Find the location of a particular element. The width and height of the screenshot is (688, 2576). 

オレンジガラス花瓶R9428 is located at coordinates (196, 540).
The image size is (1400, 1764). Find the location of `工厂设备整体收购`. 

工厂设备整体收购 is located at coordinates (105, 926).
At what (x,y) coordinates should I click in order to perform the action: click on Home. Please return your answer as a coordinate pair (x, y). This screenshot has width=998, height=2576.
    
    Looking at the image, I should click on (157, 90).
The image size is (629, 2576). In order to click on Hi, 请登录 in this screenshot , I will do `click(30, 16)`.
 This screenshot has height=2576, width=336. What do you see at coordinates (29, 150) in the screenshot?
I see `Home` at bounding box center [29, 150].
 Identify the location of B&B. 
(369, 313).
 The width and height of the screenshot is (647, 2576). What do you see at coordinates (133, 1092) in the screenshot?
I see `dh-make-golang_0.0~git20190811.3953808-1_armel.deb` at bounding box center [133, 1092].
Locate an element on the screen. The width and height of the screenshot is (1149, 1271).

→ **THE EXERCISE**
Return the lines from the one containing "At what (x,y)" through the one containing "center [29, 150].", both included, copied word for word.

→ **RESPONSE**
At what (x,y) coordinates should I click in order to perform the action: click on Home. Please return your answer as a coordinate pair (x, y). This screenshot has width=998, height=2576.
    
    Looking at the image, I should click on (157, 90).
The image size is (629, 2576). In order to click on Hi, 请登录 in this screenshot , I will do `click(30, 16)`.
 This screenshot has height=2576, width=336. What do you see at coordinates (29, 150) in the screenshot?
I see `Home` at bounding box center [29, 150].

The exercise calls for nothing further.